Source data
^^^^^^^^
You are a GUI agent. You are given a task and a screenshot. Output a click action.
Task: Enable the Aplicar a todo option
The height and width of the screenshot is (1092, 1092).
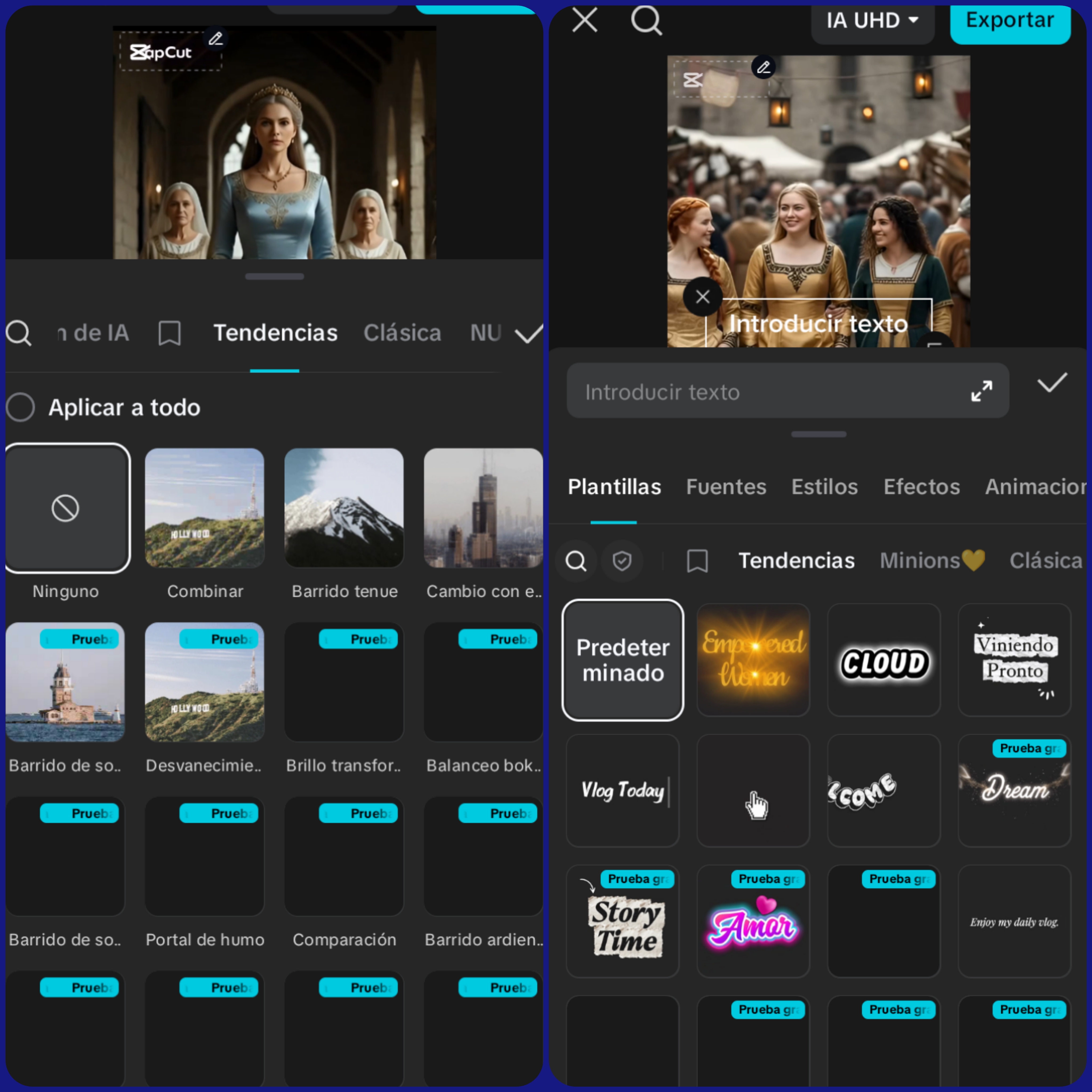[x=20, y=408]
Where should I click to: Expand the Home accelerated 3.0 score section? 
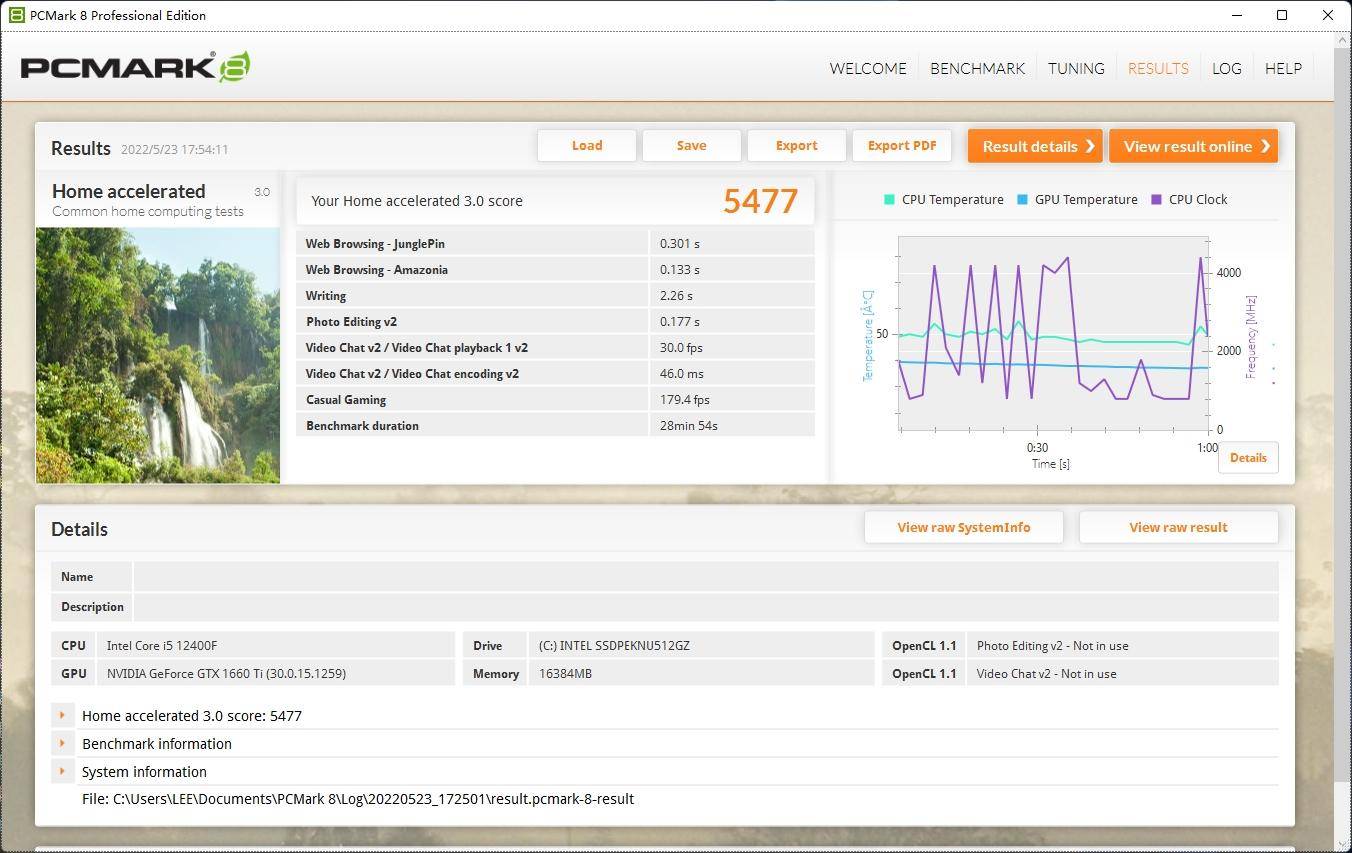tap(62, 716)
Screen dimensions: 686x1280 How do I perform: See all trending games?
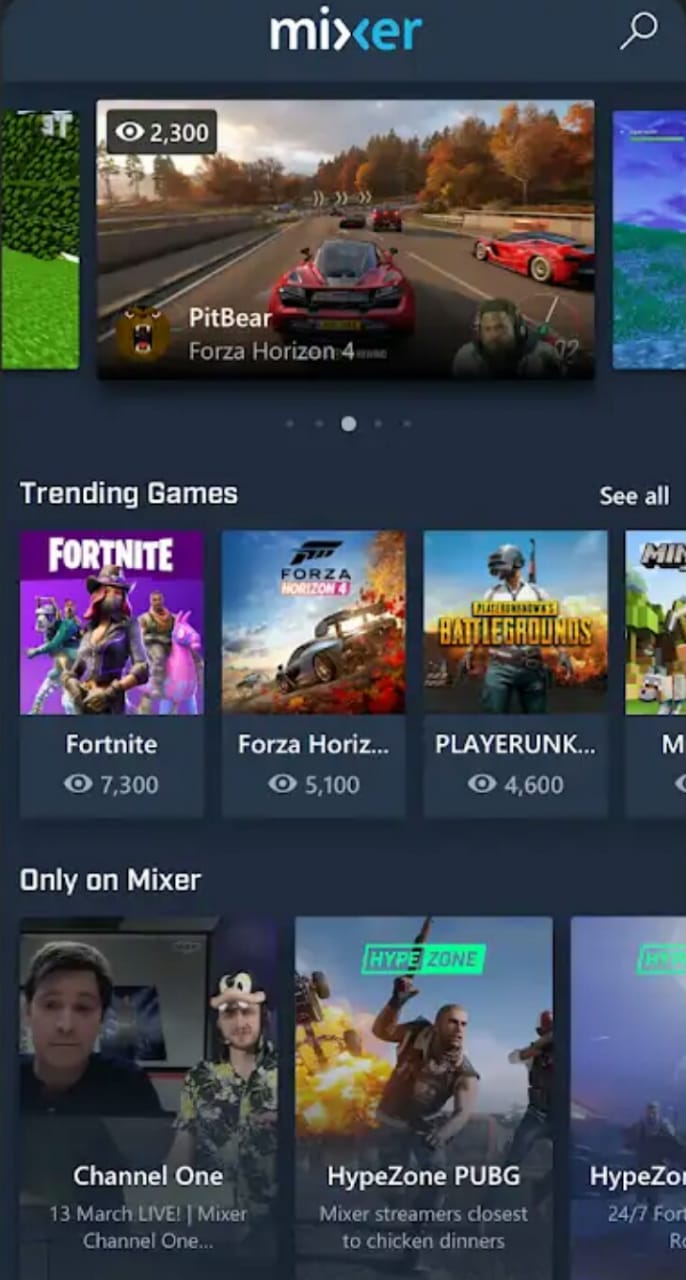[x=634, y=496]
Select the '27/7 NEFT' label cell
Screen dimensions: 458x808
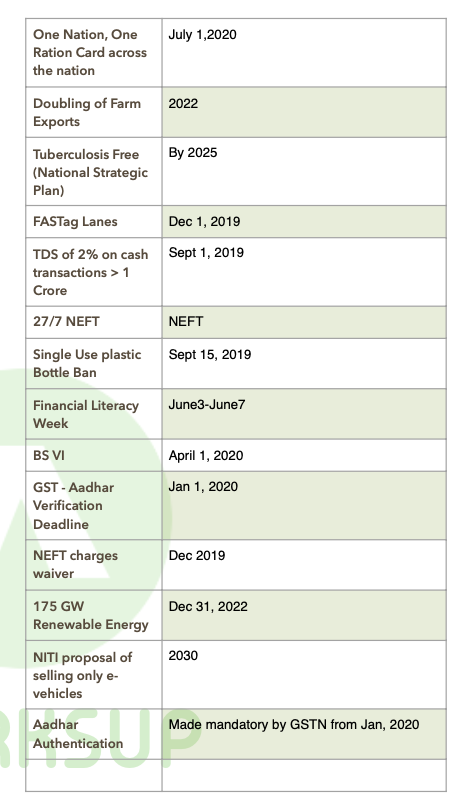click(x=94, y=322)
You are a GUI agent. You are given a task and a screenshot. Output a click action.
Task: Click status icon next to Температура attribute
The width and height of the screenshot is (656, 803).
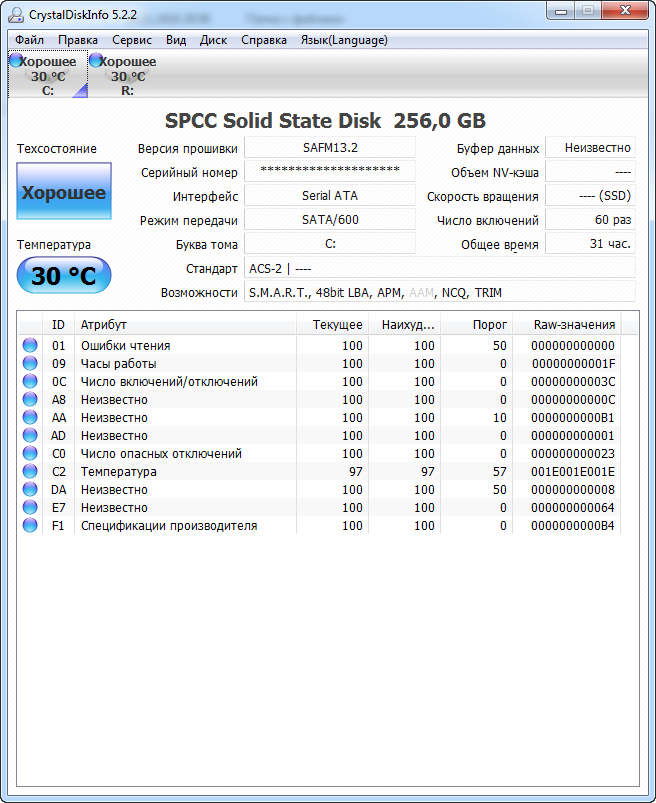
^^^^^^^^
— SET EXERCISE —
Copy the material above word for word, line by line, omitting the pictures.

— WRITTEN ANSWER —
You are a GUI agent. You are given a task and a screenshot. Output a click action.
Task: Enable the Aplicar a todo option
The height and width of the screenshot is (1092, 1092).
[x=20, y=408]
Where should I click to: Expand the Home accelerated 3.0 score section? 
tap(62, 716)
Screen dimensions: 686x1280 How do I perform: See all trending games?
[x=634, y=496]
Select the '27/7 NEFT' label cell
Screen dimensions: 458x808
click(x=94, y=322)
You are a GUI agent. You are given a task and a screenshot. Output a click action.
Task: Click status icon next to Температура attribute
The width and height of the screenshot is (656, 803).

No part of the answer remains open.